В кабинете профессора было уютно. Не скажешь, что больница. Баккенбауэр создал себе обстановку, к какой, видимо, привык дома. А может, думал, что с больными лучше говорить, сидя в удобном кресле, и чтобы собеседник тоже не пытался удержаться на маленьком медицинском табурете, и кушетки с расстеленным на ней листом бумаги из рулона здесь тоже не было. Слева у стены Виталий увидел книжный шкаф, за стеклом стояли на полках толстые фолианты — но были это книги по медицине или, может, романы, он не мог разглядеть издалека. В кресле за письменным столом сидел Баккенбауэр и, подперев подбородок обеими ладонями, смотрел на парнишку лет пятнадцати на вид. На мальчике были серые больничные штаны и яркая футболка с надписью «Буффало рейнджерс» во всю грудь. Мальчик — Линдон? — удобно устроился в кресле напротив профессора. Он обернулся, когда вошли Виталий с Мэнтагом, и приветливо им кивнул. Во взгляде был живой интерес — это не мог быть Линдон. Или все-таки он?

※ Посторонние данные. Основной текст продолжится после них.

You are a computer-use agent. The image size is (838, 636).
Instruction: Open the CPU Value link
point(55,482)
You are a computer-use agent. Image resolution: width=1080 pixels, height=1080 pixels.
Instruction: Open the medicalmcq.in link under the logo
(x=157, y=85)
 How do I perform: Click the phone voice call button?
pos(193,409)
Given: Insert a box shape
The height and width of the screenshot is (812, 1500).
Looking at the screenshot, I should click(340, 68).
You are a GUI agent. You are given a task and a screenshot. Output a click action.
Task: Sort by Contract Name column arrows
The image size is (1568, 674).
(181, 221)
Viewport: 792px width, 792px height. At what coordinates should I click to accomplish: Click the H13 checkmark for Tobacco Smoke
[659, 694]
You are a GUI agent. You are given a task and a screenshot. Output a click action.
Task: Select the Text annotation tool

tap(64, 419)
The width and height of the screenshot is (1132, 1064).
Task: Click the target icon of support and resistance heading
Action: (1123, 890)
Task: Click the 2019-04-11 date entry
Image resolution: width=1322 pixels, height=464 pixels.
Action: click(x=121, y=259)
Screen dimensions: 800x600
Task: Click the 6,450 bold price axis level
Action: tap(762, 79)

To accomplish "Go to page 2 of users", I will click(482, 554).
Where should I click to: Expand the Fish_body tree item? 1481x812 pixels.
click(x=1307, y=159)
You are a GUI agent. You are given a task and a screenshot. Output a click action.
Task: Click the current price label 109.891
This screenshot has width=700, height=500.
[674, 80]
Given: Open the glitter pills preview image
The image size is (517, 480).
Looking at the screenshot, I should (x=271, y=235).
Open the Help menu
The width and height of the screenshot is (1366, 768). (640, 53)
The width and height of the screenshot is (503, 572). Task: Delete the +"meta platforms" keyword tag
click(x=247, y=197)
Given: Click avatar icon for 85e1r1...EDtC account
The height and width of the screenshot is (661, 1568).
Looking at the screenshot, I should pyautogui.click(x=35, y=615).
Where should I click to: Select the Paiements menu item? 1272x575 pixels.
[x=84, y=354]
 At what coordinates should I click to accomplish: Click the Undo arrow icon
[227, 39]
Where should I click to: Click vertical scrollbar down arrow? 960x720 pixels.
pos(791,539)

— Присаживайтесь, — Баккенбауэр кивнул в сторону кожаного дивана, стоявшего напротив книжного шкафа. Там уже сидел человек. Спенсер подвинулся, приглашая Виталия.
Виталий опустился на диван, а Мэнтаг садиться не стал, отошел к окну, за которым видны были верхние этажи соседних больничных корпусов, и принялся разглядывать мальчика, ответившего детективу таким же пристальным, изучающим взглядом. Взглядом разумного и все понимающего человека.